Don’t get me wrong, I am a great fan of the BBC and the part it plays at the heart of British life and journalism; I only have to watch five minutes of an American network news bulletin to see what it has done to maintain standards of journalistic integrity in the UK.
Over the last few years though it has had its wings clipped by various governments, been bullied and coerced and now it is slowly but surely being driven into the ground by mendacious polticians and useless senior managers.
The latest piece of spectacular stupidity from the “men in grey suits” who run the Corporation is to cut 15% from the budget of the best news programme on TV, Newsnight, and sack the programme’s environment and science reporters.
In the meantime the spineless idiots who run BBC News have decided to create a new job for an overall Arts Editor whose job will be to oversee and enhance the BBC’s coverage of…. well, they say “the Arts”, but we all know that that is a euphemism for “popular culture” where the coverage tends to veer towards world-shuddering journalism asking things like “which soap star is in rehab this week”, “which vacuous teenage pop star is pregnant again” and “which member of the Big Brother house put what up their nose today”.
One of the biggest stories of this century will be the climate and the way it is changing; explaining that to the lay audience is a massive challenge and one that has to be done by specialist journalists who can translate the scientific jargon into easy and accessible reporting.
We’ve already had the cringe-inducing spectacle of the coverage of the death of Jade Goody, but this is only the beginning, a mere taster of the hype-obsessed headlines that will pass for news in the future.
Welcome then to BBC News for the next decade – a vanilla mix of pointless stories about soap stars, pop princesses and reality TV wannabes – all there to numb the senses of the audience while the world around us goes to hell in a handcart, torn apart by the small-minded dictators who prefer to wield power than use it to improve lives, and who love it when journalists are more interested in bimbos and gossip rather than hard questions about the economy or the environment.

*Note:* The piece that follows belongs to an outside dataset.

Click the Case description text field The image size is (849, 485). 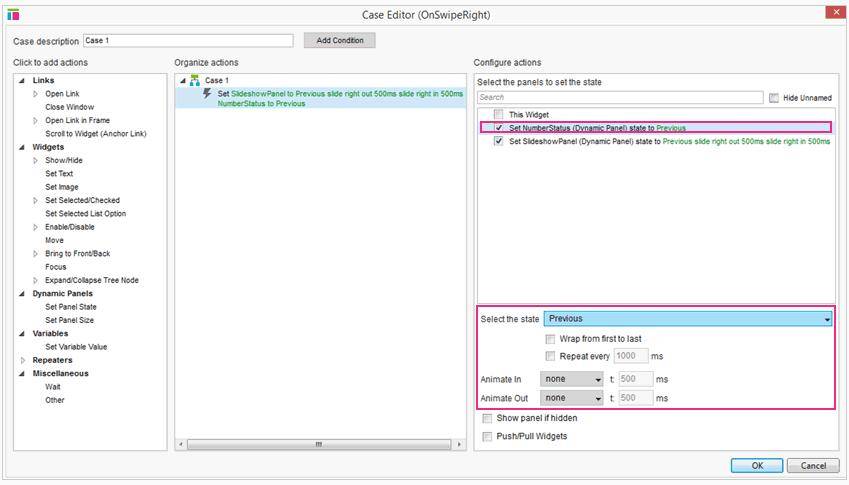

And where have I seen this already? Oh yes, American TV News. It seems that the BBC’s management has not only lost the plot, it doesn’t even know where to look for one.
Following my musings yesterday about the so-called World’s Best Job, I caught myself thinking a little more about the decision and its implications.
Actually, the more I thought about it, the more I realised it’s an astounding decision – here is a country which has cut the number of foreign workers allowed in by 14% to “protect local jobs” – obviously Tourism Queensland didn’t read the script when they handed the job to a Pommie charity worker rather than a native Australian.
They must have been drunk on the estimated £73 million worth of publicity the cynical PR stunt has won for the territory.
To make matters worse, the winner’s girlfriend, who will be joining him on Hamilton Island is Canadian. Ouch, a double whammy for the immigration services.
And to anyone who has an iota of jealousy, (and let’s face it, who wouldn’t?), you can see how cynical an exercise this has been when you read the small print of the winner’s contract.
It’s only for six months – so expect the World’s Best Job to become a regular fixture in the PR wonk’s calendar and a top rated TV reality show – maybe it should be titled I’m an Australian, Get me into Here.
A British charity worker has been given the so-called “World’s Best Job” – becoming the caretaker of Hamilton Island, which is part of the Great Barrier Reef off the coast of Queensland.
Ben Southall (34) was selected for the £73,000-a-year job after a ‘rigorous’ reality TV-style selection process which involved testing his ability to snorkel, barbecue and blog; there were more than 34,000 applicants from all over the world.
Well done that man, being paid to be permanently on holiday on a Pacific island is, many would contend, a dream come true, although whether it is, truly, the best job in the world remains unproven.
In true Quardlepleen style though, there has to be a few questions raised about what was, in effect, a cynical marketing ploy by Tourism Queensland, who were desperate to raise their profile while the world’s economy was being flushed down the toilet.
The job involves reporting on the Great Barrier Reef, one of the world’s most beautiful natural features, a reef which is currently under threat from climate change.
Did anyone stop and think whether any of the applicants were in the least bit qualified to report on the reef in anything other than the most superficial way? Did anyone stop and think that the last thing we need right now is important issues like the destruction of our coral reefs being reduced to a circus side-show? Did anyone stop and think how much good could be done with the huge amount of money that has been spent on this ridiculous spectacle?
Obviously not, so maybe every qualified marine biologist should now form an orderly queue so that a tourism officer from Queensland can personally slap them across the face.
[EDIT/Another question: If your job is to be the caretaker of a Pacific island, where do you go for your holiday? An office block?]